Ibn Ezra’s words about those things “planted in the heart” are found in his commentary on Abraham’s perfections, that he adhered to God’s “guards, commands, statutes and Torah.” In that commentary (Gen. 26:5) Ibn Ezra says “statutes” refers to Shatnez. Now, as Abraham had no Torah as we do, his act of keeping God’s “statutes”, means that he possessed this perfection of guiding his life by intelligence, and not emotions, in contrast to the idolaters. In his other commentary, (Lev. 19:19) Ibn Ezra says an enigmatic statement, “Know; that which is complete, is very complete, therefore it is said regarding Abraham, ‘and he guards My guards, My commands, My statutes and My Torah’.” Rabbi Reuven Mann expounded, “That which is very ‘complete’ is one who is completely in line with his intelligence.

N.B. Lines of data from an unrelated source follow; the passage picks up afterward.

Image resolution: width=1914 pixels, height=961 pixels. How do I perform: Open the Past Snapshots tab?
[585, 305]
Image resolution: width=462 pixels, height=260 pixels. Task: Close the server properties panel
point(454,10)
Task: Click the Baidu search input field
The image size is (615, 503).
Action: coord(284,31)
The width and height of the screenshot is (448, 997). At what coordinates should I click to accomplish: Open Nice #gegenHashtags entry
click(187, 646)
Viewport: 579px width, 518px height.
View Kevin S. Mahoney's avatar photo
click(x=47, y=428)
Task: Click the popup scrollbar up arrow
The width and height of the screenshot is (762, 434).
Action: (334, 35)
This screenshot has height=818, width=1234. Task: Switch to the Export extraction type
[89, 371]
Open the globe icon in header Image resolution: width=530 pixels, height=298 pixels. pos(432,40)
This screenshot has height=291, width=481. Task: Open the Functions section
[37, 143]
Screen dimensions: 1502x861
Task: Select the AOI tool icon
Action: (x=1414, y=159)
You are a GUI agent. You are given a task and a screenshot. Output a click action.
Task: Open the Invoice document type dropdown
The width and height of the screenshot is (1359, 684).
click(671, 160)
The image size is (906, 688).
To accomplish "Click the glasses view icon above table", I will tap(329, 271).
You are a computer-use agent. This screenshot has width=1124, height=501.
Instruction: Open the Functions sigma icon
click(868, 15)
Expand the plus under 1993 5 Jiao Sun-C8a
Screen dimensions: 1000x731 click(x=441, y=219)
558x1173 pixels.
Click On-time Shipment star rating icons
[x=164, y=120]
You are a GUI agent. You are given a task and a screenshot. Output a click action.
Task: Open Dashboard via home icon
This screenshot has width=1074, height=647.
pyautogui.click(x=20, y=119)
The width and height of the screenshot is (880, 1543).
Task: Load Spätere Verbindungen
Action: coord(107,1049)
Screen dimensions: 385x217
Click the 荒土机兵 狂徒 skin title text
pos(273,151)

He does not dilute his intelligence with his emotions.” We now understand the teaching of Ibn Ezra.

 

 

Hints

Perhaps this is why Ibn Ezra made use of a subtle teaching, a “hint”, as opposed to spelling out his idea: he wished to convey that Shatnez is essentially a “hinting” type of command. Thus, Ibn Ezra used the teaching mode of “hinting”, which embellishes on the nature of Shatnez: it hints to something.

 

We may ask why must God give laws of such a nature, which only “hint” to an idea. Many others, like Mezuzah, are clearly understood, so their practice is clearly stated: we must contemplate God’s existence and His oneness. Where is the need in the Torah system for laws, which “hint”?

 

I suggest as follows: a “hint” implies that the matter hinted to, is obscure. Most individuals do not readily see it. Otherwise, it can be taught outright, like Mezuzah. Shatnez hints to that which is obscure: man’s nature. Freud once lectured on psychology, opening his discourse by admitting that his “subject”, the human psyche, may not be laid out as a cadaver, concretely. He anticipated and sought to defend his attendees’ critique on his “un-evidenced” theories. The study of psychology has this one, great hurdle: it is not as “empirical” as is biology, for example. We may visually examine the human body, but the human psyche has no visuals – it is greatly abstract. This is the case with regards to Shatnez: it refers to man’s “unseen” nature, and therefore must be alluded to, by ways of hints. The nature of man is not a matter readily ‘seen’, so Shatnez, the laws concerning it, allude to its obscurity by their very “hinting” nature.

 

 

The Exception

Why are Tzitzis and the Priest’s garments not governed by the law of Shatnez? In these two areas, one may combine wool and linen. My theory is that since one is involved in God’s will when fulfilling these two commands, Shatnez is superfluous. His very act of wearing Tzitzis or priestly garb is itself a manner of following his intellect, i.e., God’s will. Shatnez in these cases would serve no purpose.

 

We understand according to Ramban, Maimonides and Ibn Ezra that crossbreeding has many flaws. We also understand that crossbreeding may only apply in the two categories of existences, which are living, i.e., animal and vegetable. I suggest that these two commands not to crossbreed animals or plants function on one level: addressing the intermingling within a single category, either animal with animal, or vegetable with vegetable. But Shatnez is a case where one may not mix these very, basic categories of animal with vegetable. Perhaps this supports the Rabbi I mentioned earlier: Shatnez’s basic categories parallel two other basic categories which are greatly distant: intellect and emotion.